Junkyard Find: 1981 Alfa Romeo Spider

Murilee Martin
by Murilee Martin

Prices for (non- 164) Alfa Romeos have been getting somewhat crazy in recent years, but it’s still possible to get a restorable 1970s or 1980s Spider for non-insane bucks. The proof of this is that rougher examples still show up now and then at the self-service wrecking yards I frequent. In this series so far, we’ve seen this ’74, this ’78, and now today’s ’81.

The interior is ugly, but it doesn’t show the atomic-testing-grade obliteration that Colorado convertibles get when left outside for years with no top.

Alfa Spiders love to rust, even in single-digit-humidity Colorado.

Not worth restoring, but a good parts car.

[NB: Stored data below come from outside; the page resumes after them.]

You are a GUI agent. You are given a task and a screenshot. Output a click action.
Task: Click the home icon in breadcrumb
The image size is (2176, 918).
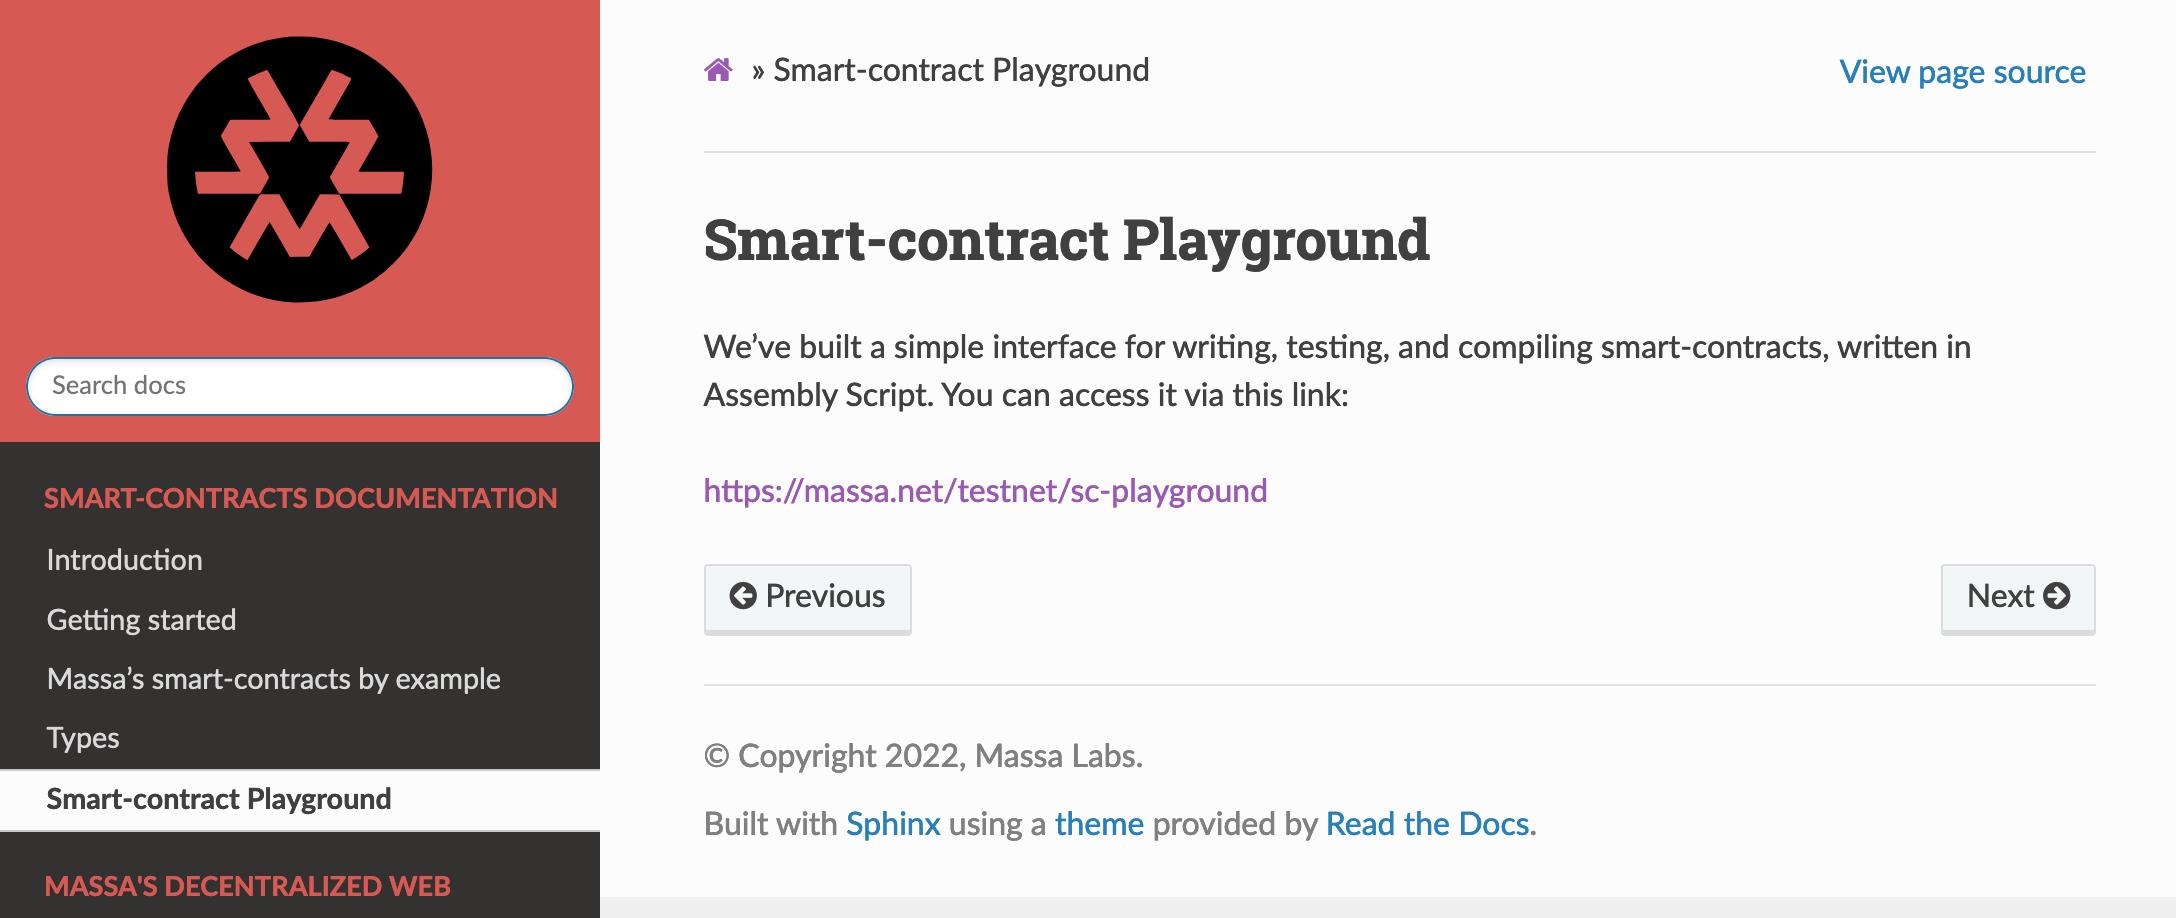coord(718,70)
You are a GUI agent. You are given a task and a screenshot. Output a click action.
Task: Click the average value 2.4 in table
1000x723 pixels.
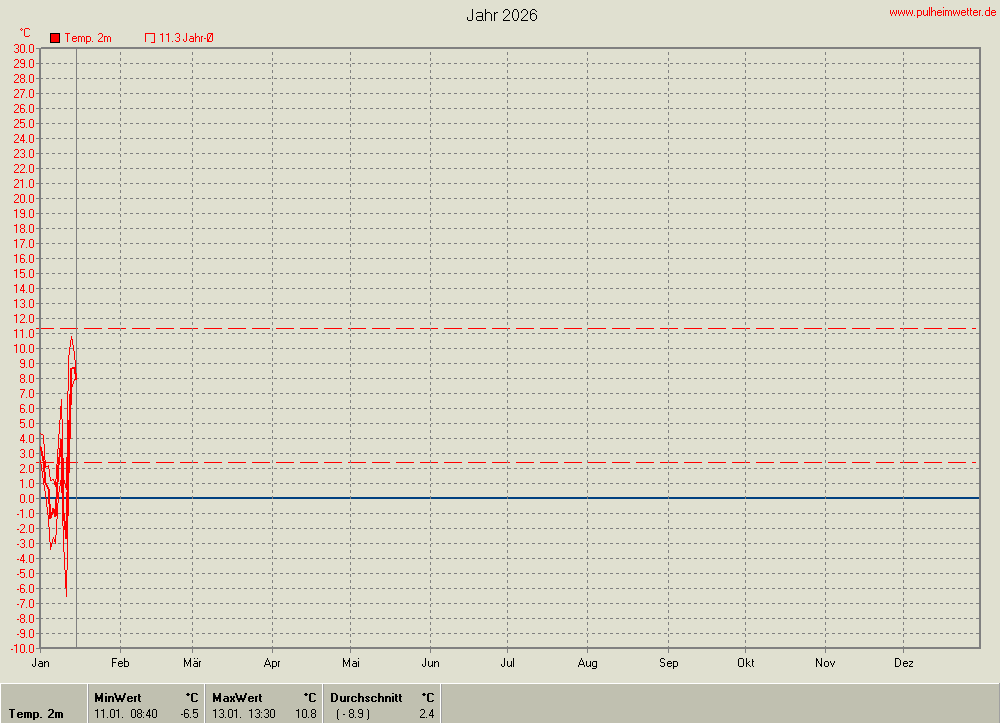[x=427, y=714]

Its final parking place is next to a Mazda RX-7.






Murilee Martin
Murilee Martin

Murilee Martin is the pen name of Phil Greden, a writer who has lived in Minnesota, California, Georgia and (now) Colorado. He has toiled at copywriting, technical writing, junkmail writing, fiction writing and now automotive writing. He has owned many terrible vehicles and some good ones. He spends a great deal of time in self-service junkyards. These days, he writes for publications including Autoweek, Autoblog, Hagerty, The Truth About Cars and Capital One.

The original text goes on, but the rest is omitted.